[start]

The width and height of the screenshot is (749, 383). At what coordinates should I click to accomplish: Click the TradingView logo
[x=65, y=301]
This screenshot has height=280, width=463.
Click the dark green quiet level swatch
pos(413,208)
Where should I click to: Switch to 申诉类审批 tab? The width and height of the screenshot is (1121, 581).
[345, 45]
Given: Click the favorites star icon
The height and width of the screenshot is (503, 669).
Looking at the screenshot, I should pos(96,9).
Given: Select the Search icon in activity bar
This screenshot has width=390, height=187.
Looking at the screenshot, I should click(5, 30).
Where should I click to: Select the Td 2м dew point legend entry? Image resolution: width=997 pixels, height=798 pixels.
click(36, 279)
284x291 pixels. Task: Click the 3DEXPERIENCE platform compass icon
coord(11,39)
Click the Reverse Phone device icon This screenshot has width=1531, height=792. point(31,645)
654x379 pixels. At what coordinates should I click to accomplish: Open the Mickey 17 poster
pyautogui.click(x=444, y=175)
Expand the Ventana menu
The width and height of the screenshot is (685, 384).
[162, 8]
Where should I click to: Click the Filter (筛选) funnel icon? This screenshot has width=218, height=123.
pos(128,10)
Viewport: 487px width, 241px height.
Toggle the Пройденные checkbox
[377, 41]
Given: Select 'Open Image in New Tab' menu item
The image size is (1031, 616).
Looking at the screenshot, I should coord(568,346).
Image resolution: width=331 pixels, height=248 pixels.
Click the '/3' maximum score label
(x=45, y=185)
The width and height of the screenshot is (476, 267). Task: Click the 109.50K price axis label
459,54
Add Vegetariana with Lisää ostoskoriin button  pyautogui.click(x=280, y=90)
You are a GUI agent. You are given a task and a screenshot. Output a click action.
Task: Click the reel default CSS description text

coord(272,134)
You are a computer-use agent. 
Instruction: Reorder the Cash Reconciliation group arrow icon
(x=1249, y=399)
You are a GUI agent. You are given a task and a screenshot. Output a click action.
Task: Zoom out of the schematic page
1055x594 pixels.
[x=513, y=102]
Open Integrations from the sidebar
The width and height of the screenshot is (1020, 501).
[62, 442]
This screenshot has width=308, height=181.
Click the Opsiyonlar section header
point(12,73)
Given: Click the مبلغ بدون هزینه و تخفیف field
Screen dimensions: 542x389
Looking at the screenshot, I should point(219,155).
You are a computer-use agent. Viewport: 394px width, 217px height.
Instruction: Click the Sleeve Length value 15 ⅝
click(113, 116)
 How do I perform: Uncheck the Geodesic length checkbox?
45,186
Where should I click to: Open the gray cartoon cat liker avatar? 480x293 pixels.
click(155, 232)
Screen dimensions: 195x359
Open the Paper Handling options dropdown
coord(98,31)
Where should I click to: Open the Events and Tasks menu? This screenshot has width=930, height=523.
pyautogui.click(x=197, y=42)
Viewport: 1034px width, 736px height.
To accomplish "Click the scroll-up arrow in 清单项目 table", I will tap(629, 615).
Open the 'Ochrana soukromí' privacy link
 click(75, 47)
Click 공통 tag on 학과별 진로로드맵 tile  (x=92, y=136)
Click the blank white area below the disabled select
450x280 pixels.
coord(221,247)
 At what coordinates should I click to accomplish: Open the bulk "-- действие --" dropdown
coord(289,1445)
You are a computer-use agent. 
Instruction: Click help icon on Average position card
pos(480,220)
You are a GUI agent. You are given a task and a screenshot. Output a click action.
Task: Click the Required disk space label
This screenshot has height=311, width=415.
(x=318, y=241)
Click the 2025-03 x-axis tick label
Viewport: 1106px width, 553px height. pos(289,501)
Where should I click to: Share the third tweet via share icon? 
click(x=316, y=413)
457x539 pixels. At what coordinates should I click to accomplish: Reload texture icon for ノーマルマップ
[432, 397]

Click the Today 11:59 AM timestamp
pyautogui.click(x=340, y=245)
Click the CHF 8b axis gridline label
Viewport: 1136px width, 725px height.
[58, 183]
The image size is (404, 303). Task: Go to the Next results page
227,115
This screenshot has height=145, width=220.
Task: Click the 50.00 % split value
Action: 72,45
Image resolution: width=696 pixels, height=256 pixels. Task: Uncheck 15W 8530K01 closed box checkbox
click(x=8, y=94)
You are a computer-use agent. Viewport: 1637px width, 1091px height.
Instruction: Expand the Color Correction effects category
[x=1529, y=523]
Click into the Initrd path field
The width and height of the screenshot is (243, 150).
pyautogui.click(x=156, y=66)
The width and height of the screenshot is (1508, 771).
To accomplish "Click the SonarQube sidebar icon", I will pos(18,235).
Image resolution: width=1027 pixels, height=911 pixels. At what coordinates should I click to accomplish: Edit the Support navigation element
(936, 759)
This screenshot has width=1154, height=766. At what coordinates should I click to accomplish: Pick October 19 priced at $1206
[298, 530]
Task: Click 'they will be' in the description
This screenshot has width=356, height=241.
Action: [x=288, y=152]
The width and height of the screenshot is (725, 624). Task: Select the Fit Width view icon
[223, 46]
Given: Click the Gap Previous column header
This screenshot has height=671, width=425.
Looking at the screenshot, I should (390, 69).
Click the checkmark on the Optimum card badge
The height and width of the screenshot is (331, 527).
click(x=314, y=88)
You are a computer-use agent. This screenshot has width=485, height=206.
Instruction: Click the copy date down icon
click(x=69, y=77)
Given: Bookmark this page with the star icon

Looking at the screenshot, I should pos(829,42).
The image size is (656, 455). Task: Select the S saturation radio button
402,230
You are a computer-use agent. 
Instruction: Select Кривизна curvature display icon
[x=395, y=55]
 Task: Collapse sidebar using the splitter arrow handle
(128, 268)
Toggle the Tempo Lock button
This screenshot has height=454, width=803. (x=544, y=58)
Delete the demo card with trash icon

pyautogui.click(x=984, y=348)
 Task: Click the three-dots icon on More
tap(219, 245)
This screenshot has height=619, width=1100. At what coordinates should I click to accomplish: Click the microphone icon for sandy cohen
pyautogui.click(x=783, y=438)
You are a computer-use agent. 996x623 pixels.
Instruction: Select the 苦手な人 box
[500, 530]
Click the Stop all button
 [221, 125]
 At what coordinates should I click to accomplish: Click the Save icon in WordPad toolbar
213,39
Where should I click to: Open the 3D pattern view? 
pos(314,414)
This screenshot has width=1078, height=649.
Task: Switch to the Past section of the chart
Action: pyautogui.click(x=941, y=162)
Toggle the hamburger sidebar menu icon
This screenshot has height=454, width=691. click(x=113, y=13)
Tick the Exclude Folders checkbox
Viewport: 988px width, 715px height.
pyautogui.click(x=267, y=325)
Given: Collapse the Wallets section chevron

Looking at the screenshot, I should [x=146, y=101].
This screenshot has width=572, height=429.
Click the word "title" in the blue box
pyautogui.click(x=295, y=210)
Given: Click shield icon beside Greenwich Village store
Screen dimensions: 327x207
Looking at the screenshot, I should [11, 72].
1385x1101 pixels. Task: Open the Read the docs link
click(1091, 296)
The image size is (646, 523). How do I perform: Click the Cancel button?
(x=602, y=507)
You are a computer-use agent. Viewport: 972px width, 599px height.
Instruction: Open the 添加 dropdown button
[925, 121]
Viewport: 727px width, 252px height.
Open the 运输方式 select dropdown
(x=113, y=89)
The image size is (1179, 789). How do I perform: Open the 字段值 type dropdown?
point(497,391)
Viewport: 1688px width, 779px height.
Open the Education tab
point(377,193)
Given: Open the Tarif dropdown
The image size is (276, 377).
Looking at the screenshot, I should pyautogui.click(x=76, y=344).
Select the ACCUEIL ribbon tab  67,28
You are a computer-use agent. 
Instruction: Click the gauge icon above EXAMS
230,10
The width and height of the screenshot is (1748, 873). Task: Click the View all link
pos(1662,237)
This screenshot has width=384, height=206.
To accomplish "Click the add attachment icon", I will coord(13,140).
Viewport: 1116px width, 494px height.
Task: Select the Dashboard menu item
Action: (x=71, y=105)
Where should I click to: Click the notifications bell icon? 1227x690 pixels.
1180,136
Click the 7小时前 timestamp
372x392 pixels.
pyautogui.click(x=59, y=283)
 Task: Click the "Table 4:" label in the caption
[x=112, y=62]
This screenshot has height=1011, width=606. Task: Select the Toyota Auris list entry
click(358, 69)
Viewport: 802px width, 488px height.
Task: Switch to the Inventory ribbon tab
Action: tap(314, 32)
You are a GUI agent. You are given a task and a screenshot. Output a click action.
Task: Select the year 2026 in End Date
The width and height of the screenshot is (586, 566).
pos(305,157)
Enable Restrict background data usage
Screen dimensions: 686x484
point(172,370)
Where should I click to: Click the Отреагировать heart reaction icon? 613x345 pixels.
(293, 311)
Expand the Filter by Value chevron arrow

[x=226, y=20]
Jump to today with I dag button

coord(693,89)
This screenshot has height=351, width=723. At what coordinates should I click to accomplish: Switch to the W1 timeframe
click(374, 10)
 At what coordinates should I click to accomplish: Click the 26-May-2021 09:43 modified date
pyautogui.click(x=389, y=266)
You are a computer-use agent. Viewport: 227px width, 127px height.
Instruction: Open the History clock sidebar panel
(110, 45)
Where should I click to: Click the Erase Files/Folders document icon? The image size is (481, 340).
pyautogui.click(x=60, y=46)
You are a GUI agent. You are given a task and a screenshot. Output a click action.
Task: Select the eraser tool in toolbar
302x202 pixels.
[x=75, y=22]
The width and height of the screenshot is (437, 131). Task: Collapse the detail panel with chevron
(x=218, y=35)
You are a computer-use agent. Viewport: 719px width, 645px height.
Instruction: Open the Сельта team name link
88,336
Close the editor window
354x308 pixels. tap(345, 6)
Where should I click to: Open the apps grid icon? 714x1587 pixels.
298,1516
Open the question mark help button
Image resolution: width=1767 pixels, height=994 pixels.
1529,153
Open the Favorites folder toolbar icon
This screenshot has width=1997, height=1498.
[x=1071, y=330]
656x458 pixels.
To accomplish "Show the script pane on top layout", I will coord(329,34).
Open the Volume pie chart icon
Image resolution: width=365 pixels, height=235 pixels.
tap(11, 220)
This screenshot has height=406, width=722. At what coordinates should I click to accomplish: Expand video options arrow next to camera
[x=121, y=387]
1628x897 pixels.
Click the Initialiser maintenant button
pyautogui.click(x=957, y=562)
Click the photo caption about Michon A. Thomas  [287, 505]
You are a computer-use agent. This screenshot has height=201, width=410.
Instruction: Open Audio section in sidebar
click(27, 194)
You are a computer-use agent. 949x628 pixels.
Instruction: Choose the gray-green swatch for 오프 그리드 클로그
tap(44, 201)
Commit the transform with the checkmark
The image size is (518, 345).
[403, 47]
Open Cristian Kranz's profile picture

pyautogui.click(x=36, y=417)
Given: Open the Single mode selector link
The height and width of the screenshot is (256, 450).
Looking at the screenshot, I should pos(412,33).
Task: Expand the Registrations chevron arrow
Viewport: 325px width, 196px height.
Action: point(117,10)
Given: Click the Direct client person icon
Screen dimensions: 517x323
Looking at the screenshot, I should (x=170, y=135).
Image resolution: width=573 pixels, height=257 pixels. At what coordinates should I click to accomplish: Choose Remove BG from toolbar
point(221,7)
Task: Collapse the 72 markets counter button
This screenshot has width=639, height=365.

[end]

CHALLENGE: Copy out the data verbatim, from the line containing "Given: Collapse the Wallets section chevron" through the line containing "pos(305,157)", including both of those lines.

RESPONSE BELOW:
Given: Collapse the Wallets section chevron

Looking at the screenshot, I should [x=146, y=101].
This screenshot has width=572, height=429.
Click the word "title" in the blue box
pyautogui.click(x=295, y=210)
Given: Click shield icon beside Greenwich Village store
Screen dimensions: 327x207
Looking at the screenshot, I should [11, 72].
1385x1101 pixels. Task: Open the Read the docs link
click(1091, 296)
The image size is (646, 523). How do I perform: Click the Cancel button?
(x=602, y=507)
You are a computer-use agent. Viewport: 972px width, 599px height.
Instruction: Open the 添加 dropdown button
[925, 121]
Viewport: 727px width, 252px height.
Open the 运输方式 select dropdown
(x=113, y=89)
The image size is (1179, 789). How do I perform: Open the 字段值 type dropdown?
point(497,391)
Viewport: 1688px width, 779px height.
Open the Education tab
point(377,193)
Given: Open the Tarif dropdown
The image size is (276, 377).
Looking at the screenshot, I should pyautogui.click(x=76, y=344).
Select the ACCUEIL ribbon tab  67,28
You are a computer-use agent. 
Instruction: Click the gauge icon above EXAMS
230,10
The width and height of the screenshot is (1748, 873). Task: Click the View all link
pos(1662,237)
This screenshot has width=384, height=206.
To accomplish "Click the add attachment icon", I will coord(13,140).
Viewport: 1116px width, 494px height.
Task: Select the Dashboard menu item
Action: (x=71, y=105)
Where should I click to: Click the notifications bell icon? 1227x690 pixels.
1180,136
Click the 7小时前 timestamp
372x392 pixels.
pyautogui.click(x=59, y=283)
 Task: Click the "Table 4:" label in the caption
[x=112, y=62]
This screenshot has height=1011, width=606. Task: Select the Toyota Auris list entry
click(358, 69)
Viewport: 802px width, 488px height.
Task: Switch to the Inventory ribbon tab
Action: tap(314, 32)
You are a GUI agent. You are given a task and a screenshot. Output a click action.
Task: Select the year 2026 in End Date
The width and height of the screenshot is (586, 566).
pos(305,157)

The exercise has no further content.